MHOOO commented 12 years ago

Unfortunately I already fixed the problem, so I don't have an example. But the problem is really simple:

  1. Create 2 objects A & B on a scene
  2. Implement mouseEnter on A
  3. Make B draggable by invoking enableDrag Problem: As you drag B over A, A's mouseEnter method is not being called.

This is to be expected. Usually (i.e. in other event handling frameworks) however there exists some way to set an event to not be consumed after invoking a handler. An easy way to accomplish this, would be to add a variable handled to any event. Upon invoking a handler, say, mouseEnter, the user could set handled to false and return. The invoker of the handler (i.e. CAAT) would check for the handled variable and if it is false, look for another element under the mouse to invoke mouseEnter on.

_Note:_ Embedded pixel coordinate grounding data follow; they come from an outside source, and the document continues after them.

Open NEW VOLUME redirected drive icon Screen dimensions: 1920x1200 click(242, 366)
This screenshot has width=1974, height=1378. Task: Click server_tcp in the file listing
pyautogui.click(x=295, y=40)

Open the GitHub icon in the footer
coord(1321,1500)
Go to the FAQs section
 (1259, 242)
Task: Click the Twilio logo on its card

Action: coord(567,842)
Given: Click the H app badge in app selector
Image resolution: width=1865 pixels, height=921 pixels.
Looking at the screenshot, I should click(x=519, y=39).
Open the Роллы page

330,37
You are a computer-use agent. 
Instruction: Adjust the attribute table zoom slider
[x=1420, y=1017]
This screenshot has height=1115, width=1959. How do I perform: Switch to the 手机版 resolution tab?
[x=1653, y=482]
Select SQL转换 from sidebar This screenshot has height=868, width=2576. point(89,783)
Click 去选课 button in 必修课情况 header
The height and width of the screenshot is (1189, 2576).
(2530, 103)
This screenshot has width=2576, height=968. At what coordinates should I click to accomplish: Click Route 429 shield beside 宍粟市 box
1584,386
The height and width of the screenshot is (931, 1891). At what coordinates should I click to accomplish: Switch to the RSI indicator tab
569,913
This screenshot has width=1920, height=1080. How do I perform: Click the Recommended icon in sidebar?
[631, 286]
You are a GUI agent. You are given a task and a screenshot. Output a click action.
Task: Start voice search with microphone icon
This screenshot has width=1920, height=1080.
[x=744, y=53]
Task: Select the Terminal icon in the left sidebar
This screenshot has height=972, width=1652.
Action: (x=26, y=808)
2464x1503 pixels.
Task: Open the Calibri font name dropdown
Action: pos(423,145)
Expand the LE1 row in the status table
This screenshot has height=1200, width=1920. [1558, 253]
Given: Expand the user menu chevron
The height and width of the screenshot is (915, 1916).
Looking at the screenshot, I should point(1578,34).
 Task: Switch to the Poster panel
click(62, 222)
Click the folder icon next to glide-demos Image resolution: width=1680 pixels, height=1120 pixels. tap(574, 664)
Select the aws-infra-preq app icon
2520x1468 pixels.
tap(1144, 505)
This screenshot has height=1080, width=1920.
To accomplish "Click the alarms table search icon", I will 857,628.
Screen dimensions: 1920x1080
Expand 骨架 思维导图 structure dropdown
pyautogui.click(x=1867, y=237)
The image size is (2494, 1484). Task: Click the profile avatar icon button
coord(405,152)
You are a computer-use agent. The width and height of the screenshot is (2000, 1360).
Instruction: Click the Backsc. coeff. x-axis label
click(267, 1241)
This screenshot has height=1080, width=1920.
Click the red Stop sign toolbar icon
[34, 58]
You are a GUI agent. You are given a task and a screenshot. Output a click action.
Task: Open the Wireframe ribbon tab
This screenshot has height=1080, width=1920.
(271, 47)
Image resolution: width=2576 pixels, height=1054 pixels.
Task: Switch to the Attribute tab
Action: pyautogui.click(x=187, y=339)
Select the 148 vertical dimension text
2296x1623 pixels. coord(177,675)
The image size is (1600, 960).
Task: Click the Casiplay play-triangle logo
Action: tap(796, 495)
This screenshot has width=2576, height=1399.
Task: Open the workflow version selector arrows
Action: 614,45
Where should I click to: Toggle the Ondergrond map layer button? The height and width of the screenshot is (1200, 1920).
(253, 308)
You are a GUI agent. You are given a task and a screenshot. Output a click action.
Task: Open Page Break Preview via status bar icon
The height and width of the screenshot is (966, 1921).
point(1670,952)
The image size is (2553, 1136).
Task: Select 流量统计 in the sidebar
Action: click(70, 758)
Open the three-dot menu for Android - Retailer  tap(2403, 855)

Personally, what I did to solve my problem was different. I have overridden mouseDrag on B to check whether the current mouse position is inside A, and if so, start the animation on A (which would usually be started by the mouseEnter handler). Then I called the default mouseDrag function on B.

hyperandroid commented 12 years ago

Ok,

I see your point. Will close this issue and open another one regarding some testing on the event.consumed behavior. Will get back to you with the results. Unfortunately, I can't tell when.

Thanks for the suggestion. Regards,

-ibon

2012/1/24 Thomas Karolski < reply@reply.github.com

Unfortunately I already fixed the problem, so I don't have an example. But the problem is really simple:

  1. Create 2 objects A & B on a scene
  2. Implement mouseEnter on A
  3. Make B draggable by invoking enableDrag Problem: As you drag B over A, A's mouseEnter method is not being called.

This is to be expected. Usually (i.e. in other event handling frameworks) however there exists some way to set an event to not be consumed after invoking a handler. An easy way to accomplish this, would be to add a variable handled to any event. Upon invoking a handler, say, mouseEnter, the user could set handled to false and return. The invoker of the handler (i.e. CAAT) would check for the handled variable and if it is false, look for another element under the mouse to invoke mouseEnter on.

Personally, what I did to solve my problem was different. I have overridden mouseDrag on B to check whether the current mouse position is inside A, and if so, start the animation on A (which would usually be started by the mouseEnter handler). Then I called the default mouseDrag function on B.